— Task to complete —
Write the entries below out again in full. Match every character.

+++++

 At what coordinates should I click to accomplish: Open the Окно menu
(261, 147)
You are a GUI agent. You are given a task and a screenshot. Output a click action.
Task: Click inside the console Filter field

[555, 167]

+++++

— Task result —
 At what coordinates should I click to accomplish: Open the Окно menu
(261, 147)
You are a GUI agent. You are given a task and a screenshot. Output a click action.
Task: Click inside the console Filter field

[555, 167]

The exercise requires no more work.